TASK STATEMENT:
Copy out the rows word for word, from the very first line through the line that contains "coord(511,197)", including both of those lines and nothing after them.

● ● ● ● ● ● ●

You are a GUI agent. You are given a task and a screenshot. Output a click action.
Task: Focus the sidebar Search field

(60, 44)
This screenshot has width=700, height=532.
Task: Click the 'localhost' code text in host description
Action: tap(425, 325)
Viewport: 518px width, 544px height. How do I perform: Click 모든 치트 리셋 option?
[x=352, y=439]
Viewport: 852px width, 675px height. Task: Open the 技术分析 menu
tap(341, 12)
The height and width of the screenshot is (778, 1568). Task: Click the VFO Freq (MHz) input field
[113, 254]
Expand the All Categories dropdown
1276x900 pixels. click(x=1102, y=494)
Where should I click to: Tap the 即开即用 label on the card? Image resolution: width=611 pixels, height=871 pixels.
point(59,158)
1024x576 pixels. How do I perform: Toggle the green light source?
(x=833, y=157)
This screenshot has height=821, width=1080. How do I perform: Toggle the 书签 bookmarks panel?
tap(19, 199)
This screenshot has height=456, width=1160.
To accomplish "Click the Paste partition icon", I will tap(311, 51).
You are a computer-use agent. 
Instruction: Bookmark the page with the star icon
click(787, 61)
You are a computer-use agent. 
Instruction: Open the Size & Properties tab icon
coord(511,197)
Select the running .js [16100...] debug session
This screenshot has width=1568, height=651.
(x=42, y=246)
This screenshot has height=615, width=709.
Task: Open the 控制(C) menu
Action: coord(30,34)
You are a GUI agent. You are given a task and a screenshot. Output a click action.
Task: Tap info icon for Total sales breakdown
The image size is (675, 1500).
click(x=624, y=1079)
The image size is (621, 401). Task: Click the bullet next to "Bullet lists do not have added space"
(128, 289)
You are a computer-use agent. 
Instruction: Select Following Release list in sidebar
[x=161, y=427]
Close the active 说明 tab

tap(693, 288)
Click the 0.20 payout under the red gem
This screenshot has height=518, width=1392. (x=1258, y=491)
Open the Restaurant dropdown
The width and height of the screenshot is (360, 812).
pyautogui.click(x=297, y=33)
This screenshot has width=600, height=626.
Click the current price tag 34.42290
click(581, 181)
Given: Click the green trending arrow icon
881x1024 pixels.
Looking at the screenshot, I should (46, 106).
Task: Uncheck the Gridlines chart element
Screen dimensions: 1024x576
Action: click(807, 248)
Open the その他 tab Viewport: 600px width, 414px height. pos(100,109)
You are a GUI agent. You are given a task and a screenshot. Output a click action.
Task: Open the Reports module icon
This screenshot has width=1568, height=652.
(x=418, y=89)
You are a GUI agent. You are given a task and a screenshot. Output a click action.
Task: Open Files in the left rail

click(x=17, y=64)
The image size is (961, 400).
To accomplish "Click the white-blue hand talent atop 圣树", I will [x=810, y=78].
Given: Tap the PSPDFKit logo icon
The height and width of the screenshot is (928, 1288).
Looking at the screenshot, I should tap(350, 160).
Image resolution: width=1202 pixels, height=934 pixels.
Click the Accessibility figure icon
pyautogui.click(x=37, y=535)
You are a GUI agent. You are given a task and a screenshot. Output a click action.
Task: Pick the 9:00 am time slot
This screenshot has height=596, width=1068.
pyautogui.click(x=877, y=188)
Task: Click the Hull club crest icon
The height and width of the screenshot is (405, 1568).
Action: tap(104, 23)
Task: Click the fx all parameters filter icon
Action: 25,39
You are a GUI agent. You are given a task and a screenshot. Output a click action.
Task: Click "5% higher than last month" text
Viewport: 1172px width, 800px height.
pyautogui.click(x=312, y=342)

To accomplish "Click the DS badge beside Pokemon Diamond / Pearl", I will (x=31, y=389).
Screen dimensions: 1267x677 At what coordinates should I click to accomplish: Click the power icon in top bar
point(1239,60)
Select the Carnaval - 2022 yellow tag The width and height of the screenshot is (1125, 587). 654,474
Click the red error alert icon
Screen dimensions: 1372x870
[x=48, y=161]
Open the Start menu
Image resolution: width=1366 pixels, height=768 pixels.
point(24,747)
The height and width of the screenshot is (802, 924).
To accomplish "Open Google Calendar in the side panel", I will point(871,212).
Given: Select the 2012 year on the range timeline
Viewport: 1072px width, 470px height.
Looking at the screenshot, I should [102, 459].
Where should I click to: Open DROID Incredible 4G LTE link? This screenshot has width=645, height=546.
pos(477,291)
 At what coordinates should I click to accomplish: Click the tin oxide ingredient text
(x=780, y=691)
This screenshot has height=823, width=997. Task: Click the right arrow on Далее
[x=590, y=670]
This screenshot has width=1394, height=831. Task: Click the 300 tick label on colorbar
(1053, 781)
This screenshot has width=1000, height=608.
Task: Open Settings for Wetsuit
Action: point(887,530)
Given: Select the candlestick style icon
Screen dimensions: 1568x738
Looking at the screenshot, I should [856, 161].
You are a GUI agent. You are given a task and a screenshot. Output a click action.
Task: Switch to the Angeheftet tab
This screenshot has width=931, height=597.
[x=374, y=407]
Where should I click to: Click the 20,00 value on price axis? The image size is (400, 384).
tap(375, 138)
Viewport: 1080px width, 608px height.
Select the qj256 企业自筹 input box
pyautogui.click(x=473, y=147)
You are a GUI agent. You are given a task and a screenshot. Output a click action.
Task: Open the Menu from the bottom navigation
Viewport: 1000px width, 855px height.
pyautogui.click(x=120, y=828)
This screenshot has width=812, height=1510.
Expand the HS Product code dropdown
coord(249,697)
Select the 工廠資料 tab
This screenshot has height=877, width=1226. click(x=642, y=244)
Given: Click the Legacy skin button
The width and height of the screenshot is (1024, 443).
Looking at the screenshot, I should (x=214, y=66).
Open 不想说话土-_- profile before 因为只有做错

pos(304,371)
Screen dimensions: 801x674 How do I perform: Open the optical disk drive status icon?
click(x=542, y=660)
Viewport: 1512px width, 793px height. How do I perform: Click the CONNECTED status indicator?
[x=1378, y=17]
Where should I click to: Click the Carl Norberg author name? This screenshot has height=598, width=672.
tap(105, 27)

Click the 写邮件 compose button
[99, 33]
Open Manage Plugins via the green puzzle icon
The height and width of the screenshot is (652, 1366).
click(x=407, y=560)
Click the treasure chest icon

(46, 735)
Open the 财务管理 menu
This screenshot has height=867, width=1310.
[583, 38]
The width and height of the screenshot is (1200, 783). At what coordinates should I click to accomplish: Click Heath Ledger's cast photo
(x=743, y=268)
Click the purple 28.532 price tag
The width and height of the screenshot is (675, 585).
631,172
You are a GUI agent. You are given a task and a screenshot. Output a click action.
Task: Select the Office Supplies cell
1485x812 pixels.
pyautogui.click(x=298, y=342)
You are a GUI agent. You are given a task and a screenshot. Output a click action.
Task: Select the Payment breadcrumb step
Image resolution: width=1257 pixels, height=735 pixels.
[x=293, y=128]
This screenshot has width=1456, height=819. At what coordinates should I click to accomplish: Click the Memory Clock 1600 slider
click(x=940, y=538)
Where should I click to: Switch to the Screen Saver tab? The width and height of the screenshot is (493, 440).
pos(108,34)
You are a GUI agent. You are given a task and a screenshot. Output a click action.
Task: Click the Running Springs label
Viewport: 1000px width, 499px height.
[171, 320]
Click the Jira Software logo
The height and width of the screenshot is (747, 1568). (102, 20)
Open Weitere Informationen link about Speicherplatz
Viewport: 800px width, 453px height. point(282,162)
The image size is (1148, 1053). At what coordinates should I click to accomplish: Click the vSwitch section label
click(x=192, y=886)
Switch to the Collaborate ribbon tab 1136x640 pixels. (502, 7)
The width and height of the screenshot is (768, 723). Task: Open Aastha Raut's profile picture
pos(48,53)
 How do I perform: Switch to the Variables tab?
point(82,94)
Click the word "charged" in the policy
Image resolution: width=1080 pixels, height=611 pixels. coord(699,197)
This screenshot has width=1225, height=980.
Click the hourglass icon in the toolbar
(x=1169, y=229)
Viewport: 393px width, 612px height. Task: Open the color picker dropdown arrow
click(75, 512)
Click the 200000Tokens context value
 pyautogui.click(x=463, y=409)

● ● ● ● ● ● ●

OUTPUT FOR THIS TASK:
You are a GUI agent. You are given a task and a screenshot. Output a click action.
Task: Focus the sidebar Search field

(60, 44)
This screenshot has width=700, height=532.
Task: Click the 'localhost' code text in host description
Action: tap(425, 325)
Viewport: 518px width, 544px height. How do I perform: Click 모든 치트 리셋 option?
[x=352, y=439]
Viewport: 852px width, 675px height. Task: Open the 技术分析 menu
tap(341, 12)
The height and width of the screenshot is (778, 1568). Task: Click the VFO Freq (MHz) input field
[113, 254]
Expand the All Categories dropdown
1276x900 pixels. click(x=1102, y=494)
Where should I click to: Tap the 即开即用 label on the card? Image resolution: width=611 pixels, height=871 pixels.
point(59,158)
1024x576 pixels. How do I perform: Toggle the green light source?
(x=833, y=157)
This screenshot has height=821, width=1080. How do I perform: Toggle the 书签 bookmarks panel?
tap(19, 199)
This screenshot has height=456, width=1160.
To accomplish "Click the Paste partition icon", I will tap(311, 51).
You are a computer-use agent. 
Instruction: Bookmark the page with the star icon
click(787, 61)
You are a computer-use agent. 
Instruction: Open the Size & Properties tab icon
coord(511,197)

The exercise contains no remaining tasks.